The method according to anyone of claims 20-27, wherein the biological sample is obtained from the subject.
The method according to any one of claims 20-28, wherein the biological sample is a tissue sample.
The method according to any one of claims 20-29, wherein the presence or level of the ROR1 in the biological sample is determined by a method selected from the group consisting of flow cytometry, immunohistochemical staining, ELISA assay, Western Blot, immunofluorescence assay, chemiluminescence assay, radioimmunoassay, and multiplex immunoassay.
The method according to any one of claim 22, wherein the location of the ROR1 in the biological sample is determined by a method selected from the group consisting of immunohistochemical staining, immunofluorescence assay, chemiluminescence assay, and multiplex immunoassay.
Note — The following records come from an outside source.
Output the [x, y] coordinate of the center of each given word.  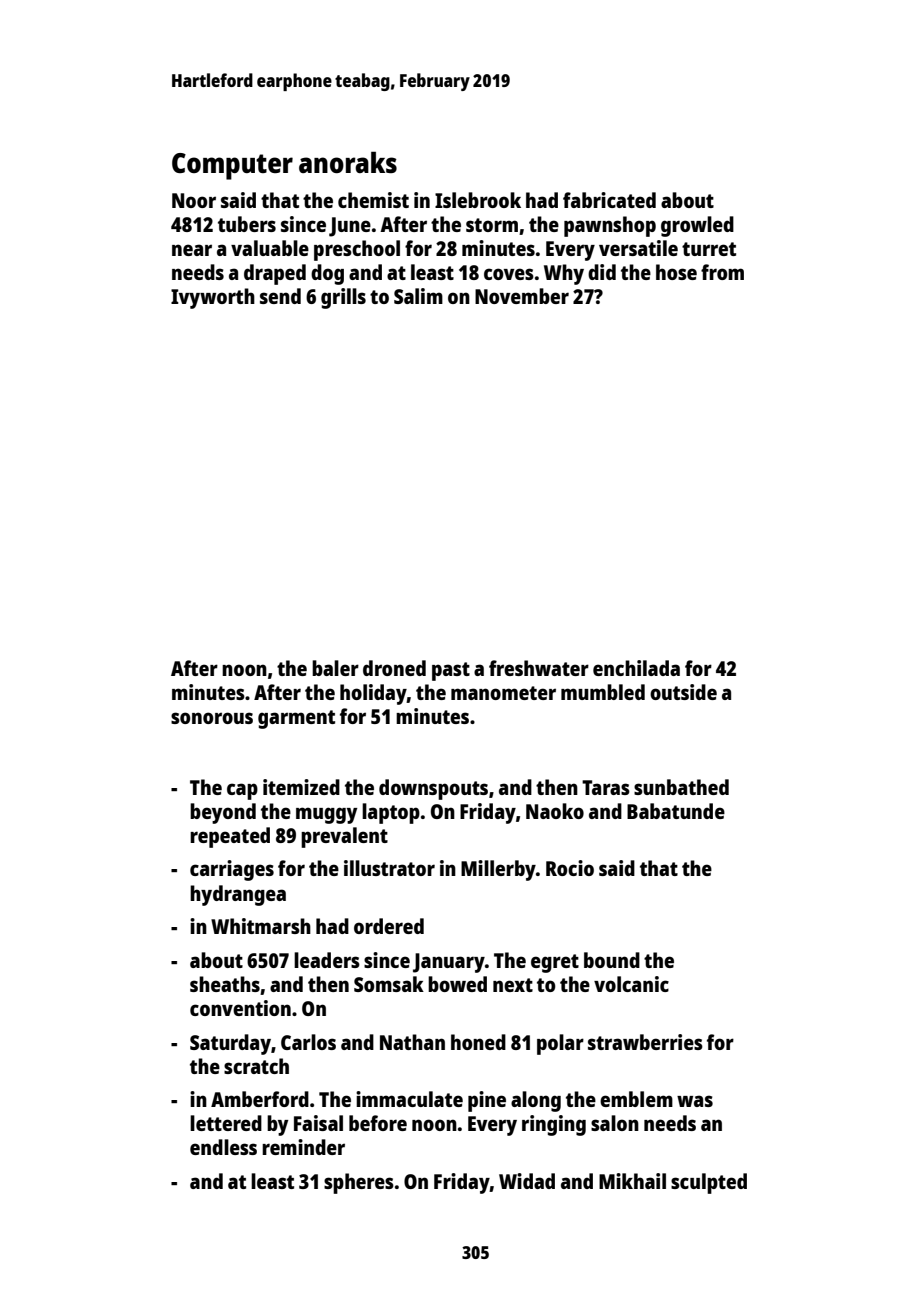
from [722, 272]
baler [335, 668]
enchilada [636, 668]
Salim [418, 296]
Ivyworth [213, 298]
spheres [359, 1183]
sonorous [212, 718]
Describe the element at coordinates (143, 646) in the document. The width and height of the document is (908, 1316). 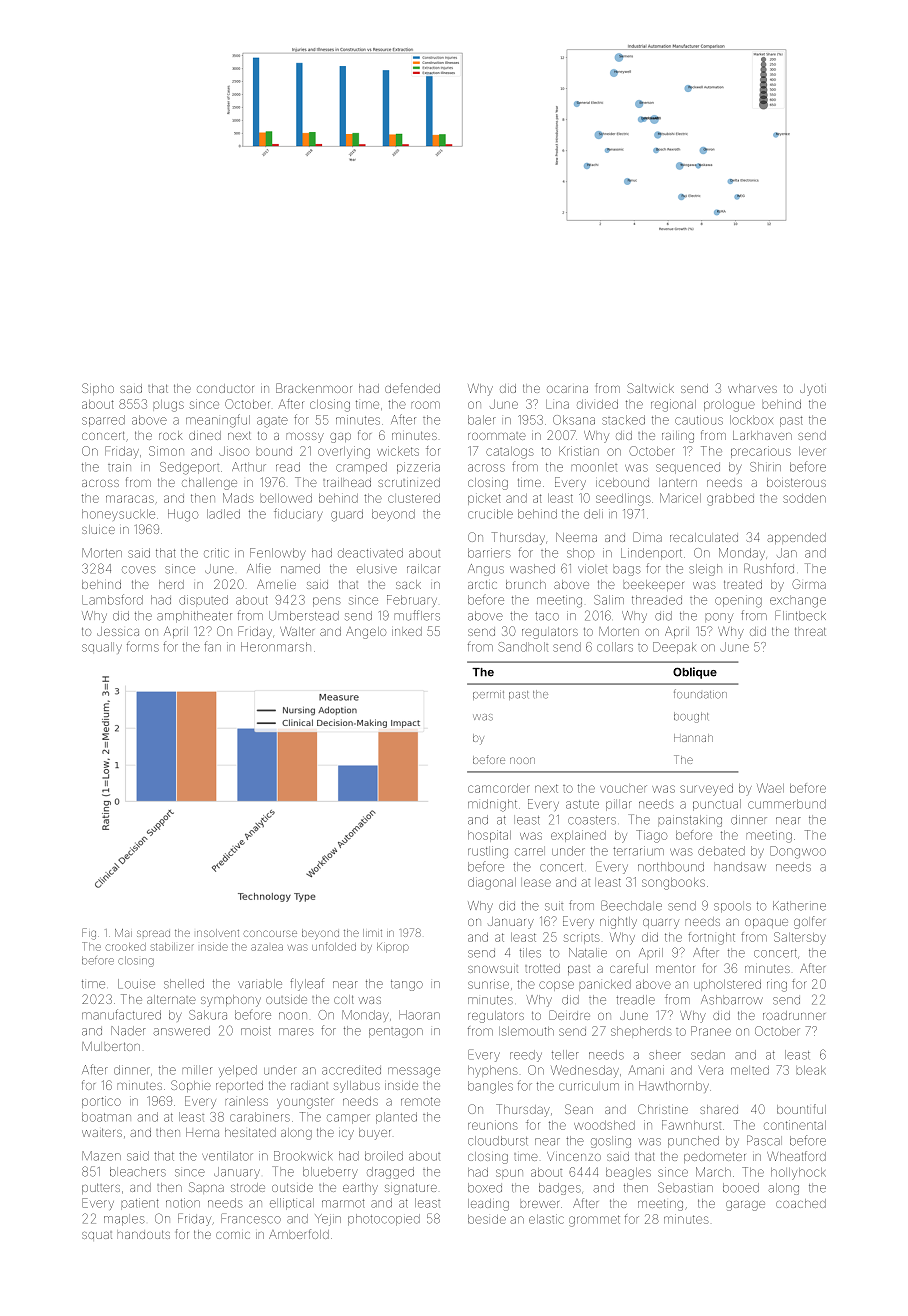
I see `forms` at that location.
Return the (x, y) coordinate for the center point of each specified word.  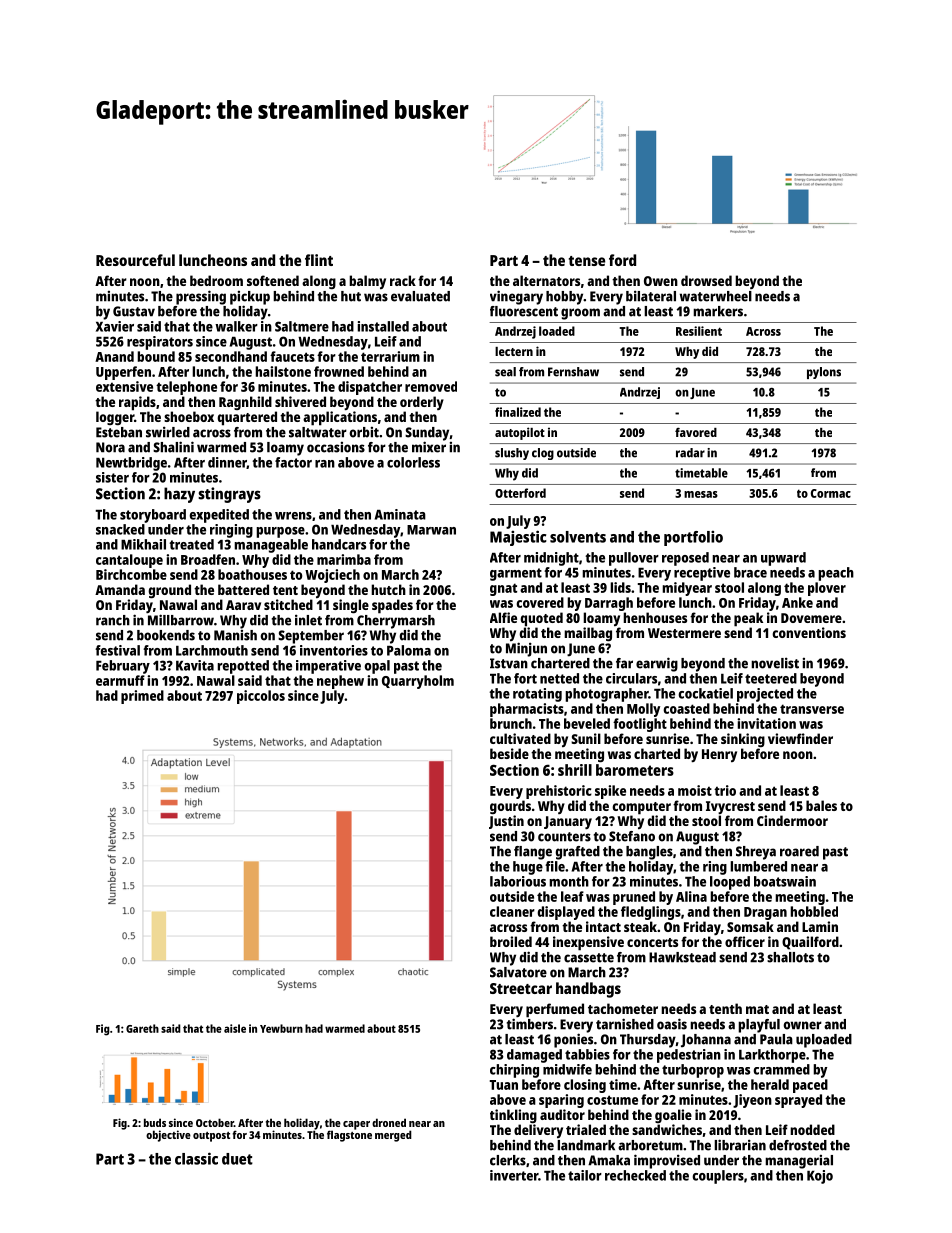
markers (718, 311)
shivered (300, 401)
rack (403, 280)
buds (155, 1122)
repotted (243, 667)
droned (389, 1122)
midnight (551, 559)
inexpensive (588, 943)
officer (745, 941)
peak (748, 619)
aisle (235, 1028)
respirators (160, 343)
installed (383, 326)
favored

The method according to any one of claims 20-25, 27-31, wherein the cancer is ROR1-positve solid tumor selected from the group consisting of breast cancer (such as triple-negative breast cancer) , endometrial cancer, lung cancer, ovarian cancer, colon cancer, liver cancer, esophageal cancer, pancreatic cancer, bladder cancer, prostate cancer, colorectal cancer, uterine cancer, cervical cancer, brain cancer, gastric cancer, cholangiocarcinoma, chondrosarcoma, kidney cancer, thyroid cancer, and skin cancer, or ROR1-positive hematological malignancies selected from the group consisting of lymphoma and myeloma.
The method according to claim 32, wherein the lymphoma is selected from the group consisting of Hodgkin B-cell lymphoma, non-Hodgkin B-cell lymphoma, mantle cell lymphoma, chronic lymphocytic leukemia, and diffuse large B cell lymphoma.